* _The request_: Change each "How do I perform" in the records below to "How can I carry out", and leave everything else as it is.

* _Saved entries_:
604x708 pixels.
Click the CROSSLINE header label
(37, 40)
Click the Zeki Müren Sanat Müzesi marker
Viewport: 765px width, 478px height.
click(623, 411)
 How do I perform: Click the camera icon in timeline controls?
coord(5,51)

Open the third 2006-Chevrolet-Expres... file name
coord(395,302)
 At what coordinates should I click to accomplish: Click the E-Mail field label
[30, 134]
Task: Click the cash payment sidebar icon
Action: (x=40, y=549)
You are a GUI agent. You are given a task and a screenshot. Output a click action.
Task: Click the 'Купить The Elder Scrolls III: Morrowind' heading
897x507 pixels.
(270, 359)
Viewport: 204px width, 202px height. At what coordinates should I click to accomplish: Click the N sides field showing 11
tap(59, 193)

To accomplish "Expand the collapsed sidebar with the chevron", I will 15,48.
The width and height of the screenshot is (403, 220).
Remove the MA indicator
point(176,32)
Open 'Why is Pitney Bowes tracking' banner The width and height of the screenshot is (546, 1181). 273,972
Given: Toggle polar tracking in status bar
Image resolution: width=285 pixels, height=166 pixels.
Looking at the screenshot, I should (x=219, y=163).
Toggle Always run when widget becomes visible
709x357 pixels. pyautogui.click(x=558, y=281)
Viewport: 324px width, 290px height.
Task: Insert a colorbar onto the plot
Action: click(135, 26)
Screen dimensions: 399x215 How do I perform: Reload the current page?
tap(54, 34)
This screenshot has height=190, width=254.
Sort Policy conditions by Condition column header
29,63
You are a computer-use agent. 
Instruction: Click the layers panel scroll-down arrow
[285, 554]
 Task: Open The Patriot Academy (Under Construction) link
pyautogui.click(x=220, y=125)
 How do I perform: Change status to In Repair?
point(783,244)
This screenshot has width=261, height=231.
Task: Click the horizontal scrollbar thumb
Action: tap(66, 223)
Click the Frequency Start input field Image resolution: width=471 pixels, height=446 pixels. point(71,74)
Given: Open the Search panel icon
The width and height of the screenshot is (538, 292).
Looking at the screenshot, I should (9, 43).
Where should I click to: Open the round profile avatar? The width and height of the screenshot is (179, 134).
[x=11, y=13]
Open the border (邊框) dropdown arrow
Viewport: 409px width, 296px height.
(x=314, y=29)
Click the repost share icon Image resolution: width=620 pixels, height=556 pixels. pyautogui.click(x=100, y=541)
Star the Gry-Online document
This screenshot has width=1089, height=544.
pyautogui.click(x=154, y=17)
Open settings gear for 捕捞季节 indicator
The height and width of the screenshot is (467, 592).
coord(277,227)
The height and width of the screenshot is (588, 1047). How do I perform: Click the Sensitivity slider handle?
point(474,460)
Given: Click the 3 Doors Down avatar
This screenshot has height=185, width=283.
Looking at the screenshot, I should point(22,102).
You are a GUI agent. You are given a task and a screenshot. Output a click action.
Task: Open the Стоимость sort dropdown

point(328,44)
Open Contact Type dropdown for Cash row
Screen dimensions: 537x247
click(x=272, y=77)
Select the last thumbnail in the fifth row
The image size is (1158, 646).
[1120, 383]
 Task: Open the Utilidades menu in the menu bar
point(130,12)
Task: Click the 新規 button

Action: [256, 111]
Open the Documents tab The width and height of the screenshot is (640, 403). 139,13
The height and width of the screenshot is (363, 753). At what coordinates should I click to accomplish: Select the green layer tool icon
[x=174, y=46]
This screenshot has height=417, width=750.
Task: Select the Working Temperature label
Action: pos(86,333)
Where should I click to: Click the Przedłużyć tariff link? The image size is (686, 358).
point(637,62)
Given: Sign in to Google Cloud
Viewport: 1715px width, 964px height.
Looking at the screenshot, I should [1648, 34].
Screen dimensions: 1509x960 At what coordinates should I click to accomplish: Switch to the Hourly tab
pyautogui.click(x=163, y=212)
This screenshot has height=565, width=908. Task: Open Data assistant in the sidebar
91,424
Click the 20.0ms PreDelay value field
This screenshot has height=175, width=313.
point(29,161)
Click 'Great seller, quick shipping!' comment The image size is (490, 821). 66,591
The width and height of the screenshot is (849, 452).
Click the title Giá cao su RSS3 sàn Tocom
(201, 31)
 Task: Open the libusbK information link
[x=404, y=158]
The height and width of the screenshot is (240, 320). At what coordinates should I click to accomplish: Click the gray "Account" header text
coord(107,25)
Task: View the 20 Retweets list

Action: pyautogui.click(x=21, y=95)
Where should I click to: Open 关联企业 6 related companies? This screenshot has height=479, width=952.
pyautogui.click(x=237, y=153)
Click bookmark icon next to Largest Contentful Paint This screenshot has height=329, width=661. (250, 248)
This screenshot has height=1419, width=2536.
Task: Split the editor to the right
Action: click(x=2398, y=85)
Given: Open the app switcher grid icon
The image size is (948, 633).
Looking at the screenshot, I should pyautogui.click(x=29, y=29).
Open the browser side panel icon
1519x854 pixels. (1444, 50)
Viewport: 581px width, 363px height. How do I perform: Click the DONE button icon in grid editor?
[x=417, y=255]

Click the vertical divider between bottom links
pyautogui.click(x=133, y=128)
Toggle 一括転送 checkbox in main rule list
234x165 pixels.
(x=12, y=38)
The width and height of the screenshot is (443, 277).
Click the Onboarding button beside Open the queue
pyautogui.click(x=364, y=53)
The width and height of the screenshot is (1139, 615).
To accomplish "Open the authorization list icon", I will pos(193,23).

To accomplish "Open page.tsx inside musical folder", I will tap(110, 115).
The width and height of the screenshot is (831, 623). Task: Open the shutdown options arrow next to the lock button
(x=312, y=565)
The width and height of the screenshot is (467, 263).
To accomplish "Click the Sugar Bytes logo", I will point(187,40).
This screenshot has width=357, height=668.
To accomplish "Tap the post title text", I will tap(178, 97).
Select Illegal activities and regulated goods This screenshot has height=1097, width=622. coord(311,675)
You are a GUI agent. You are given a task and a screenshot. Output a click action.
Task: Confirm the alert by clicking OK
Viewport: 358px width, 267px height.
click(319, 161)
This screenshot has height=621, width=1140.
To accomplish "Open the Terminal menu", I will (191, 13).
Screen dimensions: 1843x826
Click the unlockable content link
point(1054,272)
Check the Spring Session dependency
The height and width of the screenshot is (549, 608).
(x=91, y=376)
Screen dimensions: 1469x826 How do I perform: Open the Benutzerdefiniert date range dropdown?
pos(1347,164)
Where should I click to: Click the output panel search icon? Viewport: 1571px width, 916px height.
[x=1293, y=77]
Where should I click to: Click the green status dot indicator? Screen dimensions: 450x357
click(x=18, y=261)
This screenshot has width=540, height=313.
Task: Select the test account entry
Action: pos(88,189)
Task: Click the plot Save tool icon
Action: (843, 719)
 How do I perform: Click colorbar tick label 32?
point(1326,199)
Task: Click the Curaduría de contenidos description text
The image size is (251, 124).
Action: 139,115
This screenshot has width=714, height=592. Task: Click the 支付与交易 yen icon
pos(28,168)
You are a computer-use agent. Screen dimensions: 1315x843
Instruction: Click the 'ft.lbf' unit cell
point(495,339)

* _Full response_:
604x708 pixels.
Click the CROSSLINE header label
(37, 40)
Click the Zeki Müren Sanat Müzesi marker
Viewport: 765px width, 478px height.
click(623, 411)
 How can I carry out: Click the camera icon in timeline controls?
coord(5,51)

Open the third 2006-Chevrolet-Expres... file name
coord(395,302)
 At what coordinates should I click to accomplish: Click the E-Mail field label
[30, 134]
Task: Click the cash payment sidebar icon
Action: (x=40, y=549)
You are a GUI agent. You are given a task and a screenshot. Output a click action.
Task: Click the 'Купить The Elder Scrolls III: Morrowind' heading
897x507 pixels.
(270, 359)
Viewport: 204px width, 202px height. At what coordinates should I click to accomplish: Click the N sides field showing 11
tap(59, 193)

To accomplish "Expand the collapsed sidebar with the chevron", I will 15,48.
The width and height of the screenshot is (403, 220).
Remove the MA indicator
point(176,32)
Open 'Why is Pitney Bowes tracking' banner The width and height of the screenshot is (546, 1181). 273,972
Given: Toggle polar tracking in status bar
Image resolution: width=285 pixels, height=166 pixels.
Looking at the screenshot, I should (x=219, y=163).
Toggle Always run when widget becomes visible
709x357 pixels. pyautogui.click(x=558, y=281)
Viewport: 324px width, 290px height.
Task: Insert a colorbar onto the plot
Action: click(135, 26)
Screen dimensions: 399x215 How can I carry out: Reload the current page?
tap(54, 34)
This screenshot has height=190, width=254.
Sort Policy conditions by Condition column header
29,63
You are a computer-use agent. 
Instruction: Click the layers panel scroll-down arrow
[285, 554]
 Task: Open The Patriot Academy (Under Construction) link
pyautogui.click(x=220, y=125)
 How can I carry out: Change status to In Repair?
point(783,244)
This screenshot has width=261, height=231.
Task: Click the horizontal scrollbar thumb
Action: tap(66, 223)
Click the Frequency Start input field Image resolution: width=471 pixels, height=446 pixels. point(71,74)
Given: Open the Search panel icon
The width and height of the screenshot is (538, 292).
Looking at the screenshot, I should (9, 43).
Where should I click to: Open the round profile avatar? The width and height of the screenshot is (179, 134).
[x=11, y=13]
Open the border (邊框) dropdown arrow
Viewport: 409px width, 296px height.
(x=314, y=29)
Click the repost share icon Image resolution: width=620 pixels, height=556 pixels. pyautogui.click(x=100, y=541)
Star the Gry-Online document
This screenshot has width=1089, height=544.
pyautogui.click(x=154, y=17)
Open settings gear for 捕捞季节 indicator
The height and width of the screenshot is (467, 592).
coord(277,227)
The height and width of the screenshot is (588, 1047). How can I carry out: Click the Sensitivity slider handle?
point(474,460)
Given: Click the 3 Doors Down avatar
This screenshot has height=185, width=283.
Looking at the screenshot, I should point(22,102).
You are a GUI agent. You are given a task and a screenshot. Output a click action.
Task: Open the Стоимость sort dropdown

point(328,44)
Open Contact Type dropdown for Cash row
Screen dimensions: 537x247
click(x=272, y=77)
Select the last thumbnail in the fifth row
The image size is (1158, 646).
[1120, 383]
 Task: Open the Utilidades menu in the menu bar
point(130,12)
Task: Click the 新規 button

Action: [256, 111]
Open the Documents tab The width and height of the screenshot is (640, 403). 139,13
The height and width of the screenshot is (363, 753). At what coordinates should I click to accomplish: Select the green layer tool icon
[x=174, y=46]
This screenshot has height=417, width=750.
Task: Select the Working Temperature label
Action: pos(86,333)
Where should I click to: Click the Przedłużyć tariff link? The image size is (686, 358).
point(637,62)
Given: Sign in to Google Cloud
Viewport: 1715px width, 964px height.
Looking at the screenshot, I should [1648, 34].
Screen dimensions: 1509x960 At what coordinates should I click to accomplish: Switch to the Hourly tab
pyautogui.click(x=163, y=212)
This screenshot has height=565, width=908. Task: Open Data assistant in the sidebar
91,424
Click the 20.0ms PreDelay value field
This screenshot has height=175, width=313.
point(29,161)
Click 'Great seller, quick shipping!' comment The image size is (490, 821). 66,591
The width and height of the screenshot is (849, 452).
Click the title Giá cao su RSS3 sàn Tocom
(201, 31)
 Task: Open the libusbK information link
[x=404, y=158]
The height and width of the screenshot is (240, 320). At what coordinates should I click to accomplish: Click the gray "Account" header text
coord(107,25)
Task: View the 20 Retweets list

Action: pyautogui.click(x=21, y=95)
Where should I click to: Open 关联企业 6 related companies? This screenshot has height=479, width=952.
pyautogui.click(x=237, y=153)
Click bookmark icon next to Largest Contentful Paint This screenshot has height=329, width=661. (250, 248)
This screenshot has height=1419, width=2536.
Task: Split the editor to the right
Action: click(x=2398, y=85)
Given: Open the app switcher grid icon
The image size is (948, 633).
Looking at the screenshot, I should pyautogui.click(x=29, y=29).
Open the browser side panel icon
1519x854 pixels. (1444, 50)
Viewport: 581px width, 363px height. How can I carry out: Click the DONE button icon in grid editor?
[x=417, y=255]

Click the vertical divider between bottom links
pyautogui.click(x=133, y=128)
Toggle 一括転送 checkbox in main rule list
234x165 pixels.
(x=12, y=38)
The width and height of the screenshot is (443, 277).
Click the Onboarding button beside Open the queue
pyautogui.click(x=364, y=53)
The width and height of the screenshot is (1139, 615).
To accomplish "Open the authorization list icon", I will pos(193,23).

To accomplish "Open page.tsx inside musical folder", I will tap(110, 115).
The width and height of the screenshot is (831, 623). Task: Open the shutdown options arrow next to the lock button
(x=312, y=565)
The width and height of the screenshot is (467, 263).
To accomplish "Click the Sugar Bytes logo", I will point(187,40).
This screenshot has width=357, height=668.
To accomplish "Tap the post title text", I will tap(178, 97).
Select Illegal activities and regulated goods This screenshot has height=1097, width=622. coord(311,675)
You are a GUI agent. You are given a task and a screenshot. Output a click action.
Task: Confirm the alert by clicking OK
Viewport: 358px width, 267px height.
click(319, 161)
This screenshot has height=621, width=1140.
To accomplish "Open the Terminal menu", I will (191, 13).
Screen dimensions: 1843x826
Click the unlockable content link
point(1054,272)
Check the Spring Session dependency
The height and width of the screenshot is (549, 608).
(x=91, y=376)
Screen dimensions: 1469x826 How can I carry out: Open the Benutzerdefiniert date range dropdown?
pos(1347,164)
Where should I click to: Click the output panel search icon? Viewport: 1571px width, 916px height.
[x=1293, y=77]
Where should I click to: Click the green status dot indicator? Screen dimensions: 450x357
click(x=18, y=261)
This screenshot has width=540, height=313.
Task: Select the test account entry
Action: pos(88,189)
Task: Click the plot Save tool icon
Action: (843, 719)
 How can I carry out: Click colorbar tick label 32?
point(1326,199)
Task: Click the Curaduría de contenidos description text
The image size is (251, 124).
Action: 139,115
This screenshot has width=714, height=592. Task: Click the 支付与交易 yen icon
pos(28,168)
You are a computer-use agent. Screen dimensions: 1315x843
Instruction: Click the 'ft.lbf' unit cell
point(495,339)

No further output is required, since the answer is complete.